### [PROBLEM DESCRIPTION]
Continue the sermon passage on why real Christians will not give up the truths the Holy Ghost has taught them, starting right after its final sentence.

### [READING TEXT]
3. We see the reason why they will not, for any opposite errors, renounce those truths, a knowledge of which the Holy Ghost has given. The apostle took this for granted. "Had they been of us," said he, (had they been real Christians, who had "an unction from the Holy One,") they would have continued with us." How could he say that? Simply from the fact, that real Christians, who have been taught by the Holy Ghost the truths of the Gospel, in their own experience, will not renounce them. The reason he gives is, "Ye have an unction from the Holy One, and ye know all things." They have been taught these truths, sent down from heaven, by the Holy Ghost. They find them in the Bible. They find them illustrated in their own experience. They find them to accord with their condition as sinners, and to meet all their wants.

These things cannot be said of the opposite sentiments. Real Christians cannot find them in the Bible. They do not describe their true condition as sinners; they do not meet their wants. To remove this difficulty, you may try to show them that they have no such wants as they suppose; that they have been among the enthusiastic, and are deluded. And upon this subject you may reason with great learning and acuteness; but their wants are not matters of mere speculation, but of feeling.

### [EXTRACTED MATERIAL]
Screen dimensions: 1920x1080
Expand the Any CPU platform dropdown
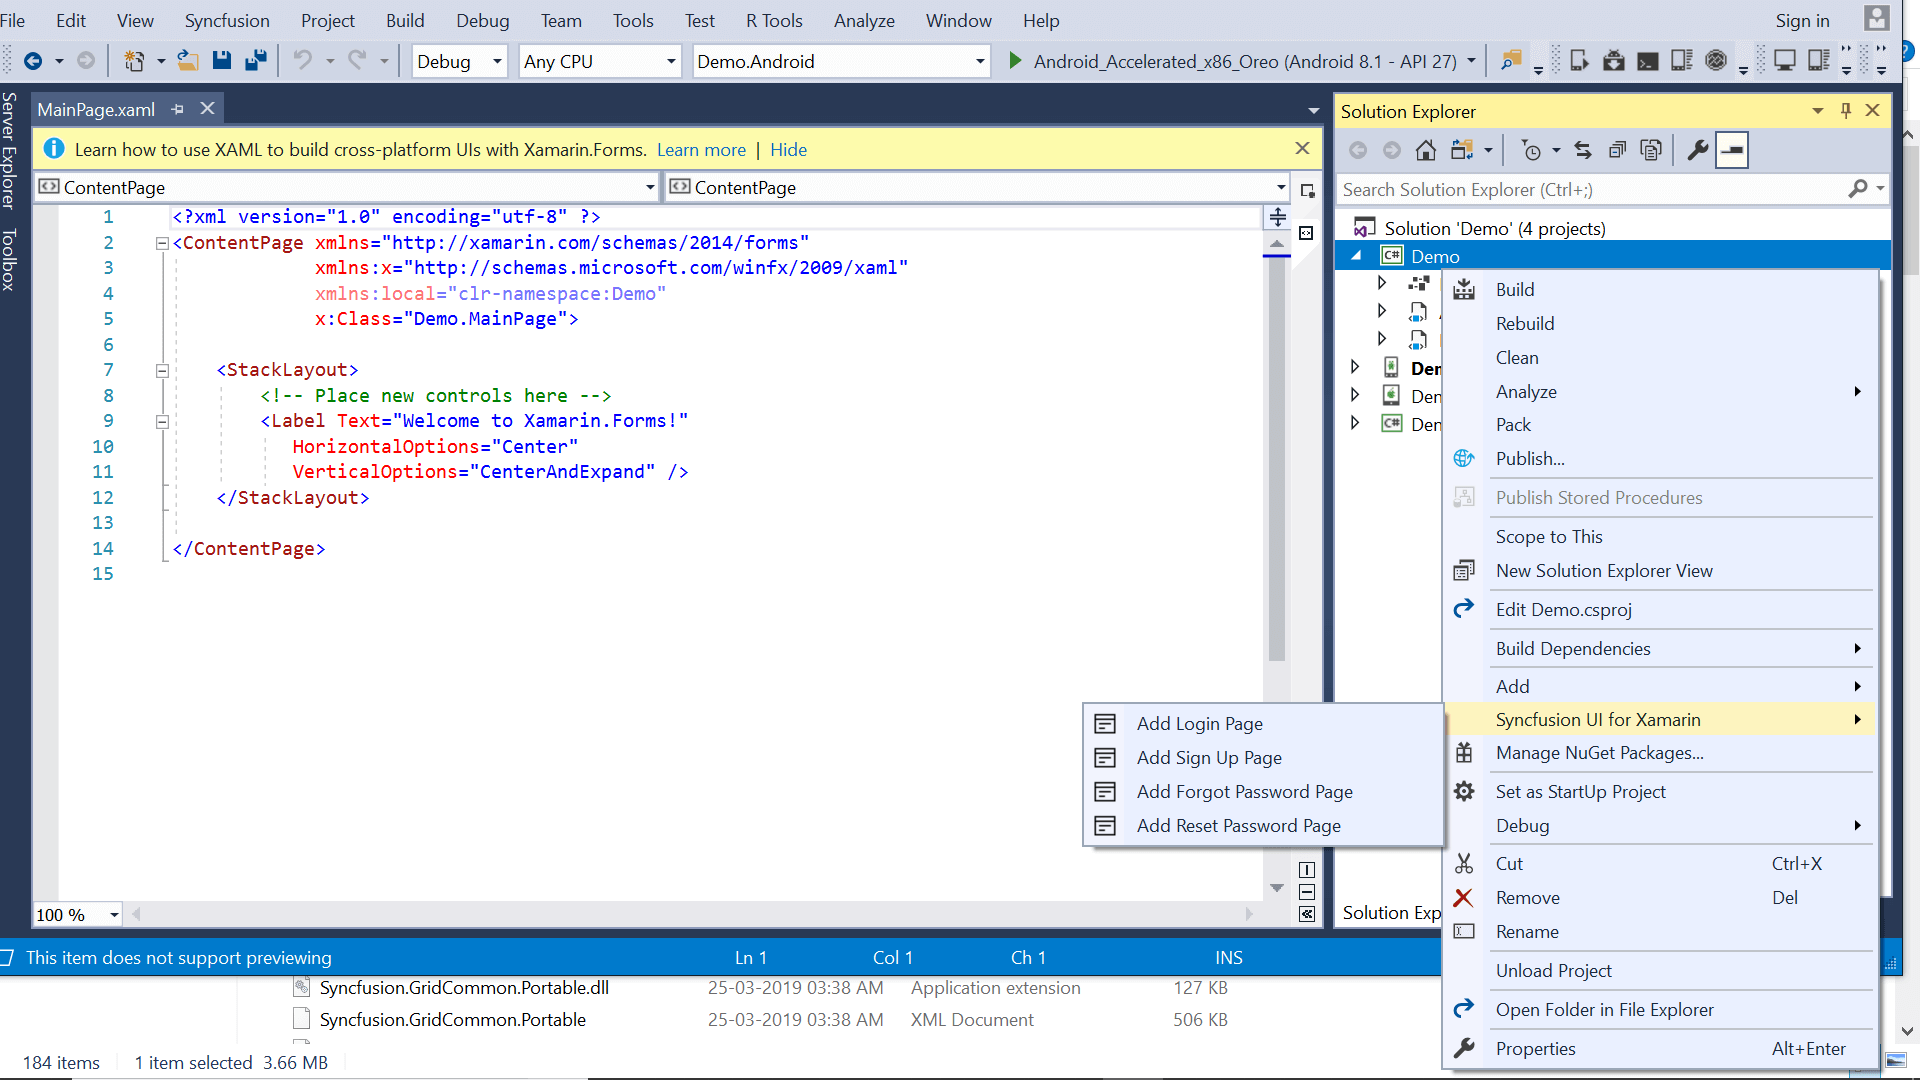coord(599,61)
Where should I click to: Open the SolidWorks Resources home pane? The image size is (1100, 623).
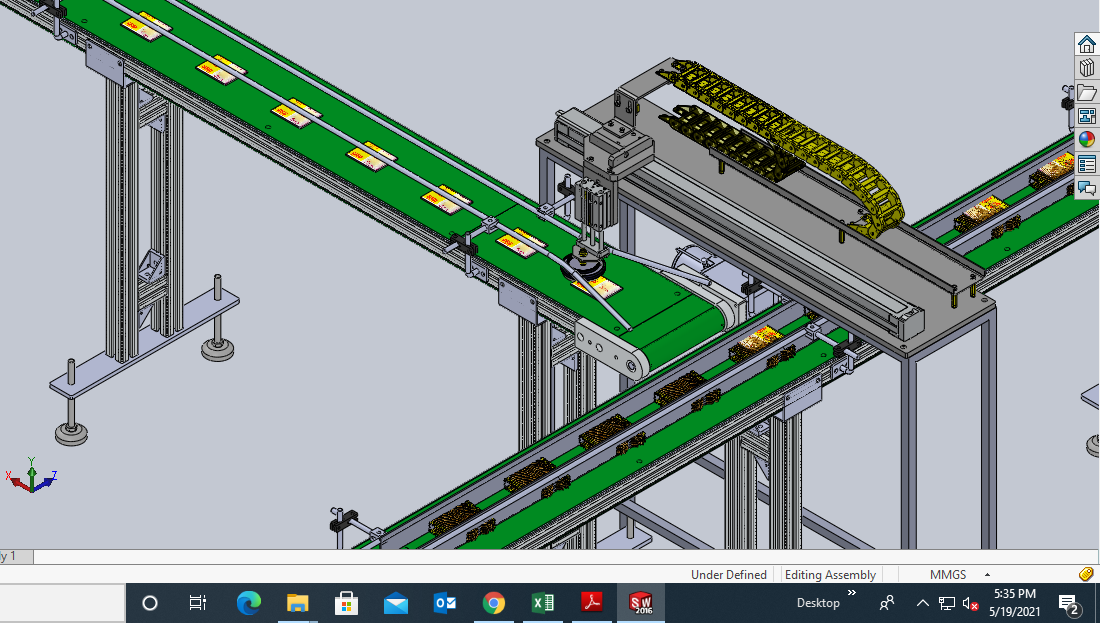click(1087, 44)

### [RESPONSE TO THE TASK]
A man before you is starving; and you feed him on the east wind. He tells you that it does not satisfy him; that he wants food. You try to show him that he has no such want; that he has been among hungry men, and is deluded. You reason with great learning and acuteness; and, if he is not a learned man, he may not find it easy to answer you. But his wants are matters not of reasoning, though there is good reason for them; they are matters of feeling. And when a man feels pain, you cannot convince him that he has none. What he wants is ease; not proof that he has no pain. On that point he has proof enough; and proof which will for ever convince him; all your reasoning and efforts to the contrary notwithstanding.

A man is in agony under the pangs of conscious guilt in not having believed on the Saviour. What he needs is pardon; not proof that he has no guilt; on that point he has proof enough; and proof which will carry overwhelming and eternal conviction to his mind; though all the rest of creation should doubt it.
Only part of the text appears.